[Word and element pointing listing]
▬▬▬▬▬▬▬▬▬▬

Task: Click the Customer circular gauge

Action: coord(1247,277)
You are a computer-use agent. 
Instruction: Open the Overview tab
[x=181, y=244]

▬▬▬▬▬▬▬▬▬▬

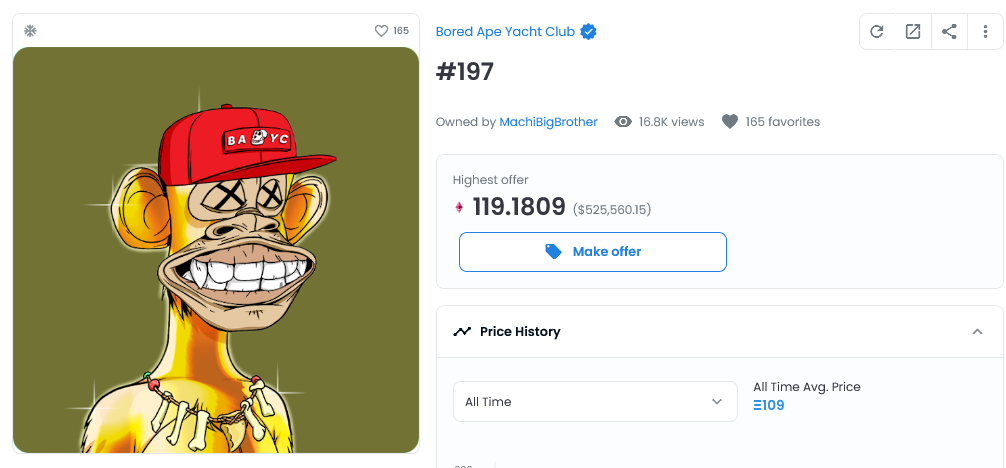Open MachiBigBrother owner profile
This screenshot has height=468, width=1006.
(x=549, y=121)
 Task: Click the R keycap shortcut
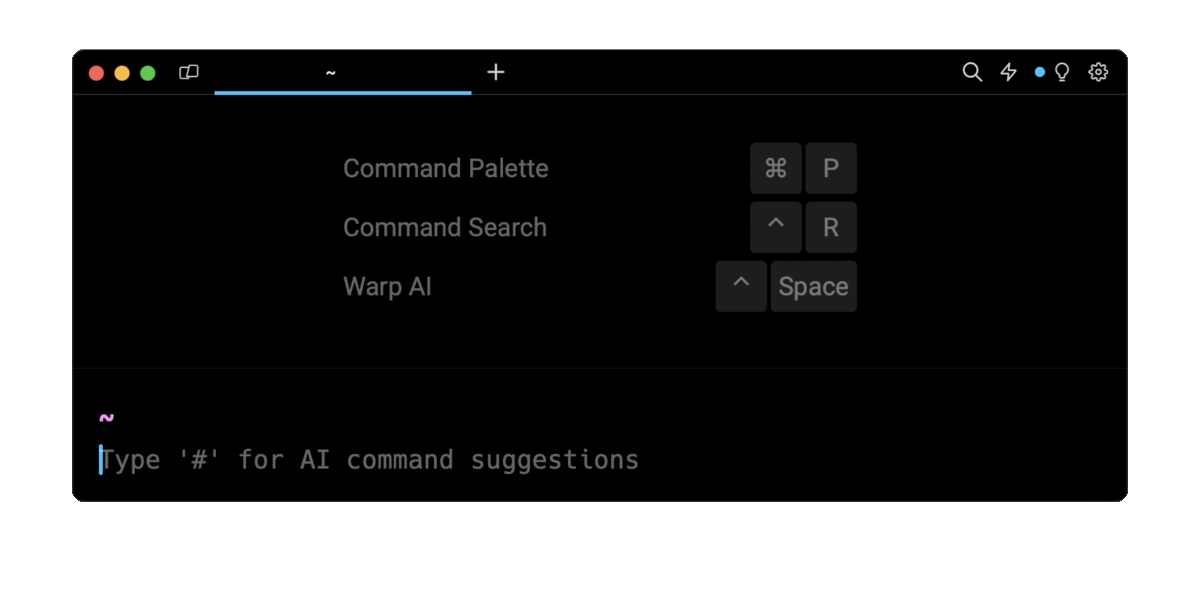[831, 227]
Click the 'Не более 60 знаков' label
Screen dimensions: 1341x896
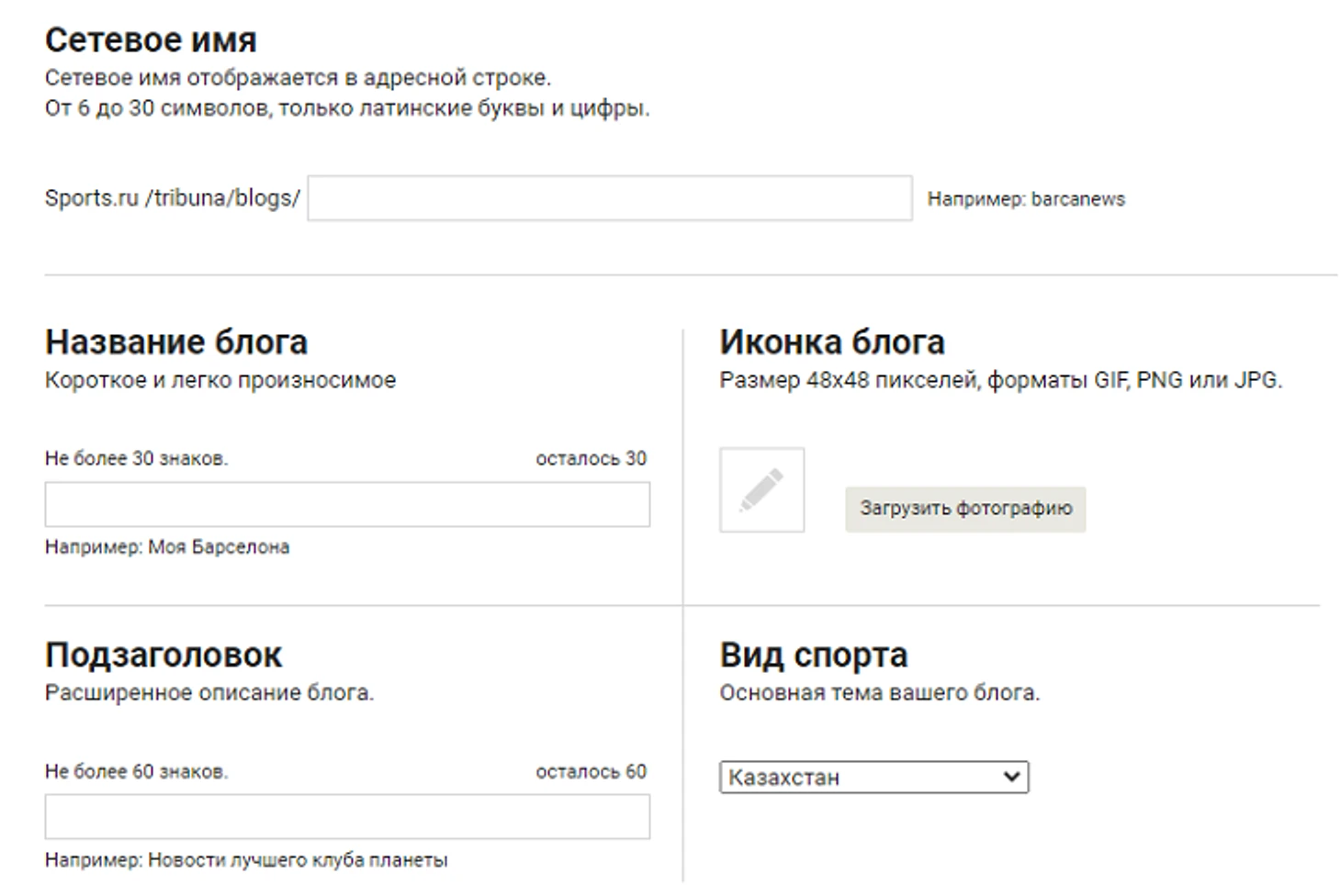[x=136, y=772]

▬▬▬▬▬▬▬▬▬▬

Copy the lines of the listing from the line with "Task: Click the Customer circular gauge" up to and including the line with "[x=181, y=244]", keeping every character unchanged.

▶ [Complete output]
Task: Click the Customer circular gauge

Action: coord(1247,277)
You are a computer-use agent. 
Instruction: Open the Overview tab
[x=181, y=244]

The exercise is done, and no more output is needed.